Content starts
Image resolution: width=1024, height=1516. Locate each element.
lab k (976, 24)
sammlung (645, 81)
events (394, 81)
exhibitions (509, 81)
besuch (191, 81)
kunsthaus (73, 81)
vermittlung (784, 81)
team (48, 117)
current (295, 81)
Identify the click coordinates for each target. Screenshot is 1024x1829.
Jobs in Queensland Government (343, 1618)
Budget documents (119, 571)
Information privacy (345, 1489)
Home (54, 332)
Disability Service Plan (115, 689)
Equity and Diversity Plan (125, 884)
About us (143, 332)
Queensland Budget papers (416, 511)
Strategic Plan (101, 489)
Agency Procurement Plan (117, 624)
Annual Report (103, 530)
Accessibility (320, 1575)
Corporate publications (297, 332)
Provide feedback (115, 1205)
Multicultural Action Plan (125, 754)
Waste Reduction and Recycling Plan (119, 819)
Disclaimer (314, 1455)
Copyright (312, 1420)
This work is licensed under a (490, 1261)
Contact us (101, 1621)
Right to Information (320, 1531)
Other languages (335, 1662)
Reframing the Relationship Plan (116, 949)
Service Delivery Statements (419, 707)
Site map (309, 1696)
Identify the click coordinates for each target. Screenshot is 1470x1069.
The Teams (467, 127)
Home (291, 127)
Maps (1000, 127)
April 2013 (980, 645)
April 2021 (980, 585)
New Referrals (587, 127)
Content ends
What is expected | Once you have read the material above, write all of it out again exactly.

Response below |
Image resolution: width=1024, height=1516. Locate each element.
lab k (976, 24)
sammlung (645, 81)
events (394, 81)
exhibitions (509, 81)
besuch (191, 81)
kunsthaus (73, 81)
vermittlung (784, 81)
team (48, 117)
current (295, 81)
Identify the click coordinates for each target. Screenshot is 1024x1829.
Jobs in Queensland Government (343, 1618)
Budget documents (119, 571)
Information privacy (345, 1489)
Home (54, 332)
Disability Service Plan (115, 689)
Equity and Diversity Plan (125, 884)
About us (143, 332)
Queensland Budget papers (416, 511)
Strategic Plan (101, 489)
Agency Procurement Plan (117, 624)
Annual Report (103, 530)
Accessibility (320, 1575)
Corporate publications (297, 332)
Provide feedback (115, 1205)
Multicultural Action Plan (125, 754)
Waste Reduction and Recycling Plan (119, 819)
Disclaimer (314, 1455)
Copyright (312, 1420)
This work is licensed under a (490, 1261)
Contact us (101, 1621)
Right to Information (320, 1531)
Other languages (335, 1662)
Reframing the Relationship Plan (116, 949)
Service Delivery Statements (419, 707)
Site map (309, 1696)
Identify the click coordinates for each target. Screenshot is 1470x1069.
The Teams (467, 127)
Home (291, 127)
Maps (1000, 127)
April 2013 (980, 645)
April 2021 (980, 585)
New Referrals (587, 127)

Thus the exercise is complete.